The Toukiden games are hack and slash RPGs with a playstyle that clearly hankers after the Monster Hunter series. Toukiden 2 continues many basic traditions of the genre, while still putting a unique stamp on the story and combat.
After creating my character, the game threw me straight into a battle against Oni. These demons had just crashed their way into the world and were intent on destroying everything in their paths. During a combat tutorial, a huge Oni rudely interrupted by throwing me 10 years into the future. This set-up implied that the story would focus on my character trying to go back to their own time while dealing with their convenient amnesia. In actuality, Toukiden 2 isn’t really about any of that.
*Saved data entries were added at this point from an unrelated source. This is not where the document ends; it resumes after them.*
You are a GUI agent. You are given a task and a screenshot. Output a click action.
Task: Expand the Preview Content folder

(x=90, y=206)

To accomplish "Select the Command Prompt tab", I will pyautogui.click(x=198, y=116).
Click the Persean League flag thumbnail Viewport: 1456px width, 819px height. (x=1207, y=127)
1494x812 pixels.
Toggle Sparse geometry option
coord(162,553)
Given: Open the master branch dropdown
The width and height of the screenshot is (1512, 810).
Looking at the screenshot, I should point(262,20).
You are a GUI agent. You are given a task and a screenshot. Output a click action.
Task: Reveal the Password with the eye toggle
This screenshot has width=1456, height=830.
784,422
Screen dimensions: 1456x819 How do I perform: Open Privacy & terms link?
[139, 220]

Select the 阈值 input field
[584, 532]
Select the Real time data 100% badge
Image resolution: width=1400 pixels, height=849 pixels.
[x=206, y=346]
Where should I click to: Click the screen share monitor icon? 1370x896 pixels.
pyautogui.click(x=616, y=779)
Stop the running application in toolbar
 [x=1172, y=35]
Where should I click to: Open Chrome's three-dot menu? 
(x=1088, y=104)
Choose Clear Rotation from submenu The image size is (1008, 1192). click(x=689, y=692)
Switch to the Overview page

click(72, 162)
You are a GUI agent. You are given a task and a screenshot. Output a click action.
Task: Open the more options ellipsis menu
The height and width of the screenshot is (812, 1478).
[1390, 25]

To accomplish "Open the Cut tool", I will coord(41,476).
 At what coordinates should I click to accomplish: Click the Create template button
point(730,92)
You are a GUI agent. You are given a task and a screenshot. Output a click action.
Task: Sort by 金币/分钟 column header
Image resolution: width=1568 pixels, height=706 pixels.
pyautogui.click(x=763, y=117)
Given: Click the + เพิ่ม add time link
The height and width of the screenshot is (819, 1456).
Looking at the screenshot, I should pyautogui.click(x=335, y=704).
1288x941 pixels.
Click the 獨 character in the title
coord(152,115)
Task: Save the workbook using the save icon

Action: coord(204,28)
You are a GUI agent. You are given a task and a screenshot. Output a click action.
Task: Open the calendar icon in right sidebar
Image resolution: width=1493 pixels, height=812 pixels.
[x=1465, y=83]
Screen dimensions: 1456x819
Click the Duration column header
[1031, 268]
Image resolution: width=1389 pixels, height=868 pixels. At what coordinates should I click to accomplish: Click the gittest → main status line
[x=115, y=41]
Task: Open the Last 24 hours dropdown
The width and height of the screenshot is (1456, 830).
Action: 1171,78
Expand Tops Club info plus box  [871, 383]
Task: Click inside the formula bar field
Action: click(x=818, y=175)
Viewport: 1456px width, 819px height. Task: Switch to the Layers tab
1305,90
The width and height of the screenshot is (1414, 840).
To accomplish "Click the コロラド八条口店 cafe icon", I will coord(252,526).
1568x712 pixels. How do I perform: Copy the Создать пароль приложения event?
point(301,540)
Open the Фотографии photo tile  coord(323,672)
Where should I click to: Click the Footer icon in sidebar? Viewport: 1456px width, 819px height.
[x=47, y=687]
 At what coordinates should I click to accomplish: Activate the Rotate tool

The game’s focus is on the village of Mahoroba that I happened to land myself in. Here, the people are surviving in a devastated world where Oni are still a constant threat. More interestingly, however, is the political conflict between the insider Guards and outsider Samurai. While not all plot points hit, there were some surprisingly deep moments and I easily became invested in the characters. Mahoroba quickly became more than just a basic hub. My connection to the village and its occupants made the normally repetitive process of hunting and crafting much more meaningful.
Most of the story missions required going out and exploring Toukiden 2’s open world. There were so many things to do outside that it was easy to get distracted. NPCs littered the map asking for help finding materials, revenge missions, and forming alliances with the more adorable wildlife.
I actually had problems finding my way around at times. Despite being able to set a destination on the map, blindly following the arrow that appeared always led to getting lost. This meant having to constantly open and close the large map screen just to analyze where I was going. It wasn’t overly problematic, but did stop me from fully appreciating my surroundings from being so focused on going the right way.
To be fair, the locations in Toukiden 2 didn’t have that much to look at. Now, I had no problem with the graphics or art style, it just lacked that crisp realism – perhaps due to having to work on the Vita system. This may also be the reason why both enemies and NPCs would pop into existence as I travelled throughout the game. It never caused any issues, but led to a few awkward moments where I’d be talking to a character for a number of lines of dialogue before their body appeared.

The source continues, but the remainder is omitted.